Textauszug>
Wandelnder Stolperstein
Sengen, brennen, schießen, stechen,
Schädel spalten, Rippen brechen,
spionieren, requirieren,
patrouillieren, exerzieren,
fluchen, bluten, hungern, frieren ...
So lebt der edle Kriegerstand,
die Flinte in der linken Hand,
das Messer in der rechten Hand —
mit Gott, mit Gott, mit Gott,
mit Gott für König und Vaterland (2).
Entgegen aller Propaganda hatten Regierungen noch nie Interesse an der Freiheit der ihnen anvertrauten Menschen.
Es ist kein Zufall, dass die freiesten und mutigsten Menschen zu jeder Zeit und in jedem politischen System in Gefängnisse gestopft wurden: Mumia Abu-Jamal, Julian Assange, Rosa Luxemburg, Nelson Mandela, Chelsea Manning ... und Erich Mühsam.
Gemeinsam war diesen Leuten, dass sie sich gegen verbrecherische Regierungen und Systeme wehrten.
Mühsams Kindheit und Jugend fielen ins Deutsche Kaiserreich (featuring Willi I, Kurzkaiser Fritz III und Willi II), ein solider Nährboden für einen denkenden Menschen, um einen revolutionären Geist zu kultivieren. Enttäuscht zeigte sich Mühsam vor allem von der vermeintlichen Arbeiterpartei SPD, mit der er als Schüler durchaus sympathisierte. Dass die heutige Kriegstreiberpartei und Schoßhündchen der Konzerne schon Anfang des 20. Jahrhunderts auf der Seite der Mächtigen stand, bewegte Erich Mühsam zu seinem Gedicht „Der Revoluzzer“ von 1907.

Arbeitsanweisungen>
1. Führen Sie sämtliche Personen auf, die der Textauszug über Erich Mühsam als Beispiele für Menschen nennt, die in Gefängnisse gestopft wurden.
2. Beantworten Sie anhand des Textauszugs über Erich Mühsam die folgenden Fragen:
(a) Was hält der Kriegerstand im Gedicht in der linken Hand?
(b) Mit welcher Partei sympathisierte Mühsam als Schüler?
(c) Aus welchem Jahr stammt das Gedicht „Der Revoluzzer“?
3. Fassen Sie den Absatz des Textauszugs über Erich Mühsam, der mit „Mühsams Kindheit und Jugend fielen“ beginnt, als Stichpunktliste zusammen.
Die anschließenden Zeilen sind für die Bearbeitung ohne Belang.

Erfasste Daten>
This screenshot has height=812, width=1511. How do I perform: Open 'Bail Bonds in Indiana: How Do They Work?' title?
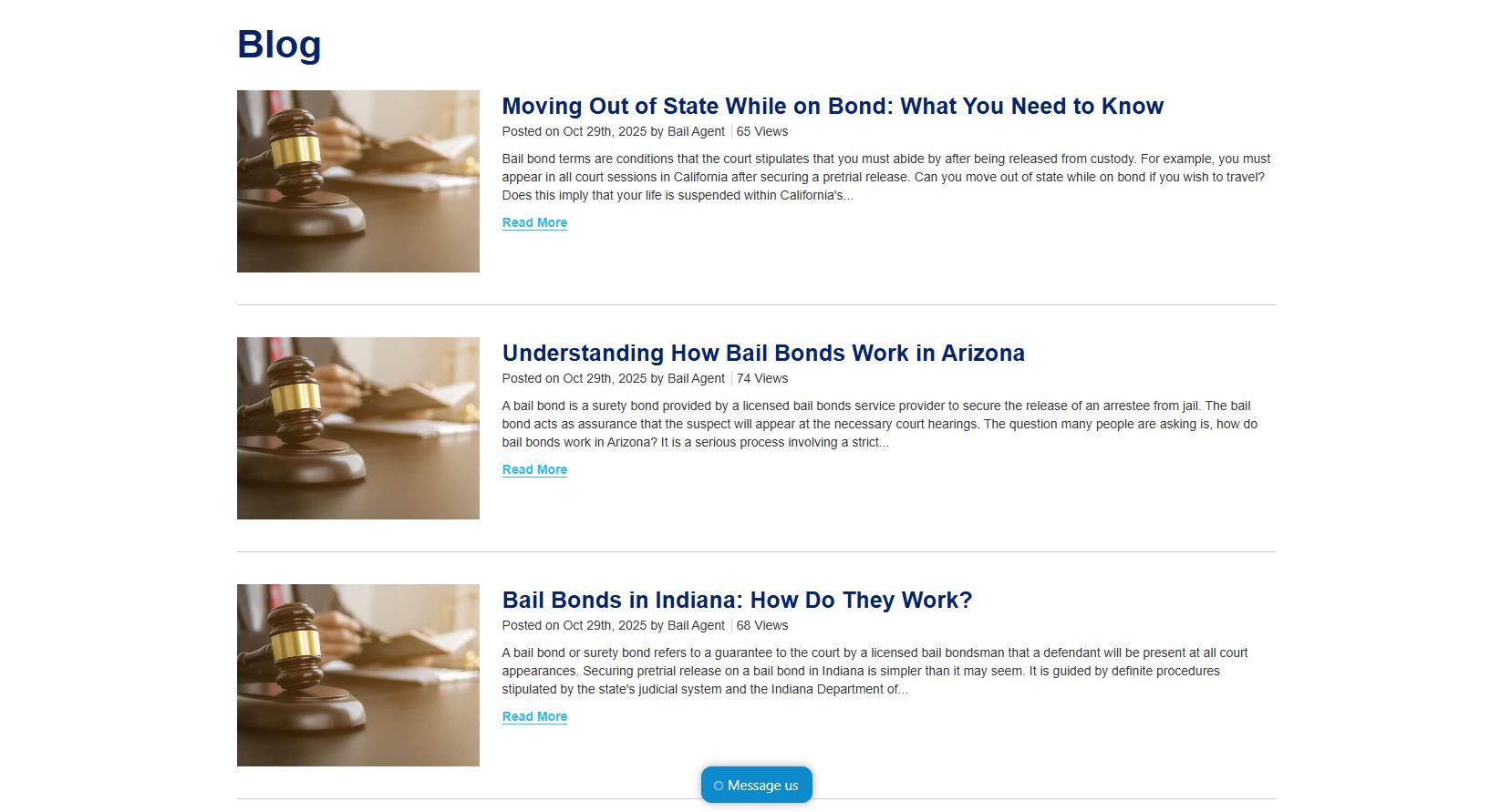(x=737, y=601)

Vollständige Lösungen>
1. Mumia Abu-Jamal, Julian Assange, Rosa Luxemburg, Nelson Mandela, Chelsea Manning, Erich Mühsam

2.
(a) Die Flinte.
(b) Mit der SPD.
(c) Aus dem Jahr 1907.

3.
- Kindheit und Jugend im Deutschen Kaiserreich (Willi I, Fritz III, Willi II), einem soliden Nährboden für einen revolutionären Geist
- Als Schüler Sympathie mit der SPD, später vor allem von ihr enttäuscht
- Weil die SPD schon Anfang des 20. Jahrhunderts auf der Seite der Mächtigen stand, entstand 1907 das Gedicht „Der Revoluzzer“